These feelings led to a lot of harder conversations, with myself and with others: what is the point of surrender, of giving up, and what is the point of knowing yourself and choosing to walk away for you?
Could I consciously choose to walk forward in a situation where I know I would be constantly unhappy, where the expectations I had were not being met whatsoever, in one that constantly felt like tiptoeing and hopeful to please those around me…and keep up the show for 10 months? Or could I walk away from something that feels unhealthy and be okay with disrupting the expectation I set for myself and for others?
That’s another flaw of those dang ESTJs: we take our commitments seriously, and follow our own standards of “good citizenship” to the letter. We are also take-charge people. We are self-confident and aggressive. We are extremely talented at devising systems and plans for action, and at being able to see what steps need to be taken to complete a specific task.
After walking through my 2016 thus far, I was getting vastly concerned for God’s plan in my life. Nothing seemed to be aligning and every time I felt pushed or compelled to do something or go somewhere, I seemed on even more unstable ground than before I left. But this time, as the questions came and the doubts arose, the picture cleared.
I took a spiritual gifts test through my international church here about 3 weeks after my arrival. This test was relatively in depth for an online exam and I was surprised at the results. Administration, Hospitality, Leadership, Discernment, and Faith.
All of these things were some of my top struggles for 2016.
Discernment, though, was one that really caught me off guard. I stared at the results and wondered if it was less of a “gift” and more due to my overgrowing skepticism to trust my gut.
But with more deliberation, I realized that God was using all of these things, with my people around me, to tell me to do just that: trust my gut. Trust Him. Listen and trust.
Have faith. That simple.
I wish I had a shiny copper penny for every single time I hear this precise statement: “your twenties are for finding yourself! Self discovery! Exploration! Failure! Minor success! Paying your own bills!”
(Or maybe it’s just my parents.)

WORK REQUEST 1. List the five results that the spiritual gifts test gave, as named in the personal essay.
WORK REQUEST 2. Write the next few sentences of the personal essay, picking up after its closing line about the parents.
The records have no connection to the personal essay.

GIVEN INFORMATION.

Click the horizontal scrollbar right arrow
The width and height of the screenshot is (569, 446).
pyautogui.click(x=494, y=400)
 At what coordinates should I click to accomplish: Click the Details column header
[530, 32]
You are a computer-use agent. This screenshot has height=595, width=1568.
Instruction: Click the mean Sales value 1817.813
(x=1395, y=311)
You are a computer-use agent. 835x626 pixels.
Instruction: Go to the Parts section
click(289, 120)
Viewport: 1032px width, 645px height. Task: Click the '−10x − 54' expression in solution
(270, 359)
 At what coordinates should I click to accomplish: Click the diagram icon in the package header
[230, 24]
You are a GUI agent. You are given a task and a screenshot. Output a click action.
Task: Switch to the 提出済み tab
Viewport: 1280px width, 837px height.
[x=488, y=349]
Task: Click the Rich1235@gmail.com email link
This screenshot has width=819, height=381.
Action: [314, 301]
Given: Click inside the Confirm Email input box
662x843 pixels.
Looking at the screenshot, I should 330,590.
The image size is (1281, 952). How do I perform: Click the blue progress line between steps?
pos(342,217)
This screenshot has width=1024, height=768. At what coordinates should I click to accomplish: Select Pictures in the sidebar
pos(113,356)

RESPONSE 1. Administration, Hospitality, Leadership, Discernment, and Faith.

RESPONSE 2.
2016 has taught me more lessons that I ever wanted at 23. This was supposed to be a time of endless joy and new discovery, but in a lot of different ways than I ended up experiencing. Instead, I believe God used this time to grow the spiritual gifts that He has gifted me: administration, for knowing how to organize and execute things to the best of my ability; hospitality, for knowing how to love people and make them feel understood and accepted; leadership, for knowing how and when to take charge and build others whenever possible; discernment, for knowing the difference between endurance and surrender; and faith, for knowing that if it’s not good now, it can and will be very, very soon.
So as I take my lessons and look forward with my time in Spain, I truly don’t know what the next few months hold. I don’t know if I’ll be returning in two weeks or 3 months from now. I don’t know if things massively improve and I push forward and things end up being sunshine and rainbows and pure happiness with Care Bears. I don’t know if things crumble from here and I’m on the next flight home. And it’s very unlike me to leave a blog post (or a decision, really) so open-ended, but here’s the thing: ultimately, I’m not in charge anyways. So I’m going to use those gifts and lean on Jesus to do what He wants me here for anyways, and I’m going to make the most of my time here while I can.
In the meantime, I would love some prayers or happy thoughts sent my way. I’d also love some Jif peanut butter because I have now learned you never know what you got until it’s gone…and that now includes peanut butter in my daily life.
Also do me one more tiny favor and take Myers Briggs yourself. Some people think it’s a load of crap but mine is TOO SPOT ON to not at least be intrigued. And “self discovery” isn’t just for those dang millennials. Fifteen minutes max AND you can learn your celebrity personality twins? What more could you ask for on a Sunday night?